In my previous post I announced that we are using OSM for our vector data for the version 10 global scenery.  But what data are we using exactly?

The short answer is: we are using road/rail/powerline data for our road grid and coastline/lake/polygonal river data for water bodies.  This data replaces our use of TIGER and VMAP0 for those vector features.

We are not planning on using individual building data in the first global scenery cut from OSM; we don’t have the infrastructure for this yet.  OSM has a lot of data, and it will take time to find ways to use it all in the global scenery.  The distribution requirements of the global scenery also imply that we may not be able to use all of the data to its full potential due to the limits of DSF size.

OSM data comes with a tag scheme: a given way (line) or node (point) comes with one or more key/value pairs.  The tag scheme is not limited or controlled; anyone can put any tag on any piece of data.  (This usually shocks experienced GIS users when they first see it…it certainly astonished me.  You really have to think of OSM as more of a Wiki and less of a database.)  We only use certain tags for the global scenery.

The road tags we care most about are the tags that define:

  • Road type (e.g. highway=)
  • Bridges and tunnels (bridge, and layer – layers are important for getting stacking right).
  • Oneway (which defines the traffic flow direction).

We may someday get clever and start using width, speed limits, surface, and the other interesting tags, but for getting a first version of the global scenery done, those are the big ones.

We try to use any area-style waterbody (e.g. natural=land/water, landuse=lake, etc.) as well as the coastlines defined by the natural=coastline tag.

Our general strategy is: if you can see land/water and road type on the map, we try to use it.  In other words, we try to use the same tags the maps show so that people can see what the effects of their editing are.

We may have to augment water data with other data sources; OSM is often missing data, and while an area without roads is no worse than the old VMAP0 data, we don’t want to lose water that was visible in version 9.  I do not know precisely how we will cope with this, but we will probably have to mix in other water data to complete the global scenery.

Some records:
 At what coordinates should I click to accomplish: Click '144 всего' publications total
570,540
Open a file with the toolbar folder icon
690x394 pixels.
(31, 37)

*Exercise set:*
a - In the post about OSM data for the global scenery, rewrite the section from "The road tags" to "the natural=coastline tag.", substituting "lane counts" for "speed limits".
b - Which earlier data sources does the OSM road and water data replace, according to the post about OSM data for the global scenery?
c - How would the post about OSM data for the global scenery continue? Write its next part.

*Answers for the tasks:*
a -
The road tags we care most about are the tags that define:

  • Road type (e.g. highway=)
  • Bridges and tunnels (bridge, and layer – layers are important for getting stacking right).
  • Oneway (which defines the traffic flow direction).

We may someday get clever and start using width, lane counts, surface, and the other interesting tags, but for getting a first version of the global scenery done, those are the big ones.

We try to use any area-style waterbody (e.g. natural=land/water, landuse=lake, etc.) as well as the coastlines defined by the natural=coastline tag.

b - TIGER and VMAP0.

c -
(We had to do the same thing in version 9: we combined the SWBD and VMAP0 water data to make complete world water, a strategy that gave acceptable but not beautiful results.)

There’s a lot of other interesting data we can use, and I do not know how far we will get with it in the first version.  For example, vector polygonal parks are notated via the leisure=park tag; this can include giant state forests, so we can’t simply make all of these areas green.  But we might be able to use them as a “hint” that the land class data should be interpreted with parks in mind.

I see our work with OSM data for the version 10 global scenery as the first step in what will be an ongoing process to include more and more data in the global scenery.  But given the huge amount of ‘interactivity’ we pick up from OSM (e.g. for the first time, anyone can change the data we use, and for the first time, anyone can get their own complete copy of the data we use) we’ll need to evolve the global scenery process.

  • I would like to make it possible for other people to render global scenery tiles; that way if you improve OSM data, you don’t have to wait 2-4 years for Laminar Research to recut the world.  With a short cycle of editing, we need a short cycle of publishing.  (This already exists for apt.dat – you can submit contributions to Robin and he publishes them in monthly data cycles.)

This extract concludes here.